Methadone addresses metabolic disorder
For a patient who feels chronically unwell off all opioids, methadone or buprenorphine may be the best course of treatment. Even in the 1960’s, Dr. Vincent Dole postulated that after taking opioids from outside sources, the body stops making its own opioids, called endorphins. These endorphins are required to feel normal. He conceptualized addiction as a metabolic disorder, with chronically reduced endorphin levels after prolonged use of opioids. Presently we have no way to measure endorphins, so this remains a theory.
Methadone replaces this lack of endorphins. Because it is an opioid, it stimulates the opioid receptors. Because it is long-acting, it can prevent withdrawal for twenty-four hours or more, in most patients. At the proper dose of methadone, patients should feel normal, not feel intoxicated, or high, and should not feel withdrawal symptoms. Likewise, doctors prescribe buprenorphine or Tramadol for opiate withdrawal. However, Methadone gives opioid addicts a fairly steady level of opioid, compared to short-acting opioids usually used for intoxication.
Freed from the endless cycle of intoxication and withdrawal, addicts on methadone can participate in their own lives again. They can focus on the tasks of recovery such as learning how to stay clean and sober. They can participate in individual and group counseling, and purge their social networks of drug users. They can focus on securing employment and getting treatment for co-existing mental and physical health issues. Addicts are able to function normally on methadone.
Pharmacology of methadone
Using methadone and buprenorphine, which works by the same principle, to treat opioid addiction is not “like giving whiskey to an alcoholic,” as has incorrectly been asserted by opponents of medication assisted therapies. The valid difference lies in the unique pharmacology of methadone and buprenorphine. Opioid addicts can lead normal lives on either of these two medications, when they are properly dosed.
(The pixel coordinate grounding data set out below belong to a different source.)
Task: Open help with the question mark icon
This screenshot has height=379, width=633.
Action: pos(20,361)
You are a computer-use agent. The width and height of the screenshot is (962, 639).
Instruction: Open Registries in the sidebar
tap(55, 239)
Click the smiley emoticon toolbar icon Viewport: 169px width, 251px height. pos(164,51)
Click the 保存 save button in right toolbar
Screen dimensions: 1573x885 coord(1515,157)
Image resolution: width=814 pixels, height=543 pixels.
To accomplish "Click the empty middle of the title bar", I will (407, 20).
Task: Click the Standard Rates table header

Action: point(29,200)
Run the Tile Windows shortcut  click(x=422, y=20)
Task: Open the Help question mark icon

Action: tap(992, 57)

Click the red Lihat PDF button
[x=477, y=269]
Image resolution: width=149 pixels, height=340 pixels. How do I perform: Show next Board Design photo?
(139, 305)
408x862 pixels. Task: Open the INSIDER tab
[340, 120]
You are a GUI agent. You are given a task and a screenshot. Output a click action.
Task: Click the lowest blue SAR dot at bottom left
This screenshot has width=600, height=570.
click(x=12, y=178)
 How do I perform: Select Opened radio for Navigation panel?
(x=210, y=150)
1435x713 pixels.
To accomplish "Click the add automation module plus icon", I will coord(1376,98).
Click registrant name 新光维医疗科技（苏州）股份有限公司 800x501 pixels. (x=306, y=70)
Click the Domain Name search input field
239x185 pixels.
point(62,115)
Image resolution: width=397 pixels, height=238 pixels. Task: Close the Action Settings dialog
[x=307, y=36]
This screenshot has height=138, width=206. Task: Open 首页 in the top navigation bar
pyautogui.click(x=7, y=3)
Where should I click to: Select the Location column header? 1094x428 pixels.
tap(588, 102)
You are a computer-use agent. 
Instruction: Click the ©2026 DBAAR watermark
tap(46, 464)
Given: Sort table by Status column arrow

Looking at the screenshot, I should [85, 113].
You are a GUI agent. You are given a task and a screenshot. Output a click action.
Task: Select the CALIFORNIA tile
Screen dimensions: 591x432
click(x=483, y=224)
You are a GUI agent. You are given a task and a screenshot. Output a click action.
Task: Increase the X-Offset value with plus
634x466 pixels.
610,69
Patients take an oral dose of methadone once daily, instead of injecting or snorting an opioid every few hours, or searching for the next pill or balloon of heroin. Other than coming to the clinic each day for their dose, life can be normal for them. Most addicts enrolled in an opioid treatment program are able to save money, work, and participate in family life. They are also much more likely to get counseling, which is an essential element in the treatment of opioid addiction.
Good methadone clinics
Active addiction leads to chaotic and dangerous life styles (or death styles, as one patient said), and most people need time, support, and guidance to make positive changes. This necessary counseling should take place at the methadone clinic. A good clinic provides more than just medication.
Methadone as a valid treatment
Acceptance of methadone as a valid treatment option grew in the 1990’s, after reports from several government agencies highlighted its benefits. The General Accounting Office (GAO), after fully investigating methadone treatment, issued a report criticizing the low cap on methadone dosing. They saw the multiple studies that showed higher doses predicted better outcome in treatment. The GAO encouraged methadone clinics to avoid under- treatment with doses which were too low. (1)
In 1995, the Institute of Medicine (IOM) issued a report that recognized the benefits of methadone treatment, and criticized the over-regulation of methadone clinics. The IOM further recommended the federal regulations be modified, so more addicts could have access to effective treatment with methadone. (2)
In 1997, the National Institute of Health issued a consensus statement that emphasized that opioid addiction was a treatable medical disease, and that addiction is not caused by a failure of willpower. (3)
In 2001, a new national accreditation system was created, with the goal of transferring oversight of methadone clinics from the FDA to the Substance Abuse and Mental Health Services Administration (SAMHSA), since drug addiction was recognized as a treatable medical illness. This system, which operates today, started with the goal of standardizing and improving methadone treatment in the U.S. Under this new system, SAMHSA emphasizes best practice guidelines and accreditation standards, in an effort to encourage improved treatment, rather than relying on regulatory criteria.